VP8: VP8 is the default video codec used in WebRTC. It offers good video quality with adaptive bitrate streaming capabilities, which dynamically adjusts the video quality based on network conditions. VP8 is widely supported and offers good compression efficiency.
VP9: VP9 is an advanced video codec that provides improved compression efficiency compared to VP8. It offers better video quality at lower bitrates, making it ideal for high-definition video streaming.
H.264: H.264 is a widely used video codec supported by WebRTC for compatibility with legacy systems. It offers good video quality and compression efficiency but is a licensed codec and may require royalty payments.
H.265: H.265, also known as HEVC (High-Efficiency Video Coding), is an advanced video codec that further improves compression efficiency compared to H.264. It offers better video quality at lower bitrates, but like H.264, it is a licensed codec.

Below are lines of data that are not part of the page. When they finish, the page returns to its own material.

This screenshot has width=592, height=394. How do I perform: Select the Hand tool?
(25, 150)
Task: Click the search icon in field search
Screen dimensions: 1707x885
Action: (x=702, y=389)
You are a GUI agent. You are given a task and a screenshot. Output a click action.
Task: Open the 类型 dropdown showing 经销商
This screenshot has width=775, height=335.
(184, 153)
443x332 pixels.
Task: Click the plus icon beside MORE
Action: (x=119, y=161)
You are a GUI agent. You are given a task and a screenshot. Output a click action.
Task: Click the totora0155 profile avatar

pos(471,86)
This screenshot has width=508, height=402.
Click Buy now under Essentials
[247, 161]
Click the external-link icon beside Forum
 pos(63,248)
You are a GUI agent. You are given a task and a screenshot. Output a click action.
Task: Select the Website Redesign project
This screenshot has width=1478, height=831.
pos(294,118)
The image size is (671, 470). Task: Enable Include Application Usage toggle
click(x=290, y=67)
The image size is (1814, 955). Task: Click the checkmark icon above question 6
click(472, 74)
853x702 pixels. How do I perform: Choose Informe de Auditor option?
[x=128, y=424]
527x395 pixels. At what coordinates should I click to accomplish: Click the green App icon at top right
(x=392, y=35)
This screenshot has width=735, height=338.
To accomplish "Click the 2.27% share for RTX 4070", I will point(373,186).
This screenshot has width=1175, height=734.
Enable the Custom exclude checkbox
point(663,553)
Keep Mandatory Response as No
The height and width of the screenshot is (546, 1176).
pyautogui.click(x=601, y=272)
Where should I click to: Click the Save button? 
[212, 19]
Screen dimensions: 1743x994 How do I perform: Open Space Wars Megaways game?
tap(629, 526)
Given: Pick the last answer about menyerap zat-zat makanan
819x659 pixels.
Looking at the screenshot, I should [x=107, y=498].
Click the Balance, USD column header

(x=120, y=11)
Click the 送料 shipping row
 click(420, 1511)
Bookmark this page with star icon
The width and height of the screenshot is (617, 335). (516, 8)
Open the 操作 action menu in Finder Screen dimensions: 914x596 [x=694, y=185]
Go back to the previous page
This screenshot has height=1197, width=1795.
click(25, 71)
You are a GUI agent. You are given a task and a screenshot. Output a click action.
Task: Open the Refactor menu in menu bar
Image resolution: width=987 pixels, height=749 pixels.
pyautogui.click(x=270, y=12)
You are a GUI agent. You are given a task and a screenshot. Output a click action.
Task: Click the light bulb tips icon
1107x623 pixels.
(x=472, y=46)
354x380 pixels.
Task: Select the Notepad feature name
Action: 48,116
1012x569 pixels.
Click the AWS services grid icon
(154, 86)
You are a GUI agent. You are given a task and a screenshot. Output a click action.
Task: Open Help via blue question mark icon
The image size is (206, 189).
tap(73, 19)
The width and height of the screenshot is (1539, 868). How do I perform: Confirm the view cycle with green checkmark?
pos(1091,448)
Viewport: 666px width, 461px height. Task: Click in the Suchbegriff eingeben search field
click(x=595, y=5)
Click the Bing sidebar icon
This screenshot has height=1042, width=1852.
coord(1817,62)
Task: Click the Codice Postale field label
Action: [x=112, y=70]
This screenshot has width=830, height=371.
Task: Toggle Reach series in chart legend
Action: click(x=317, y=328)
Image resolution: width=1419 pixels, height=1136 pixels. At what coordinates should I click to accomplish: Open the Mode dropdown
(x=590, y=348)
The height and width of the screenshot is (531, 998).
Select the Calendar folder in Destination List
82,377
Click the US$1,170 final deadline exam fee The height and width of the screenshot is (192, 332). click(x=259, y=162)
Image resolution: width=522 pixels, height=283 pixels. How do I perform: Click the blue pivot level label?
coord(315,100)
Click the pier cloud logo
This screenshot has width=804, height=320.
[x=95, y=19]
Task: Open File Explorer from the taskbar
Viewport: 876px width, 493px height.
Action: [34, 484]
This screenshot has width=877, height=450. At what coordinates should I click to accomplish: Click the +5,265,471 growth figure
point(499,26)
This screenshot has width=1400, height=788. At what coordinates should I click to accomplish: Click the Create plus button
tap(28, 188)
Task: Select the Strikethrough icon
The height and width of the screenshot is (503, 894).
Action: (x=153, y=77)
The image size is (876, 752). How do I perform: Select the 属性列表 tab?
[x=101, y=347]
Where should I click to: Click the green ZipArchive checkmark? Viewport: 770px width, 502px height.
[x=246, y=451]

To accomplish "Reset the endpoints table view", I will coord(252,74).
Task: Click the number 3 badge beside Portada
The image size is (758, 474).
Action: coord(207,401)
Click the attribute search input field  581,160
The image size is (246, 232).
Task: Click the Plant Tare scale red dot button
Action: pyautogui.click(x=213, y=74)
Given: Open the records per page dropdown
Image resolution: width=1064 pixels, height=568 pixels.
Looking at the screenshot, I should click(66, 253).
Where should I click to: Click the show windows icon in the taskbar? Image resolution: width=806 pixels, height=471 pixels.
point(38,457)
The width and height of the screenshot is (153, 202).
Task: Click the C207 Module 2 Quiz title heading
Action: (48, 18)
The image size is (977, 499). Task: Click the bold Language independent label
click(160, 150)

What are main WebRTC Alternatives?

SIP (Session Initiation Protocol) a signaling protocol for initiating, modifying, and terminating real-time sessions involving video, voice, messaging, and other communications applications and services. It is widely used in VoIP (Voice over Internet Protocol) systems.
XMPP (Extensible Messaging and Presence Protocol) an open-standard communication protocol for instant messaging, presence information, and contact list management. It can be extended to support real-time voice and video communication as well.
MQTT (Message Queuing Telemetry Transport) is a publish-subscribe messaging protocol commonly used in IoT applications. It is designed to be lightweight and efficient, making it suitable for devices with limited processing power and bandwidth. While WebRTC and MQTT are not directly related, using them together in certain scenarios is possible. For example, suppose you are building a real-time chat application that requires audio/video communication and messaging capabilities. In that case, you can use WebRTC for audio/video streaming and MQTT for messaging.
WebSockets are often used with WebRTC, they can also be used as an alternative for real-time communication. WebSocket is a communication protocol that provides full-duplex communication channels over a single TCP connection. It allows for real-time, bi-directional communication between clients and servers.
Jingle is an extension to the XMPP protocol that adds multimedia session initiation capabilities, including audio, video, and file transfer. It is commonly used in voice and video chat applications.

What is the Future of WebRTC?

As a video and data service, WebRTC is pretty much here to stay; with buy-in from the major browser players and commitment to keep the mobile and desktop APIs up to date, you will find more and more apps moving to keep consumers on the platform with tools that support video chats for services such as dating, gaming, and healthcare.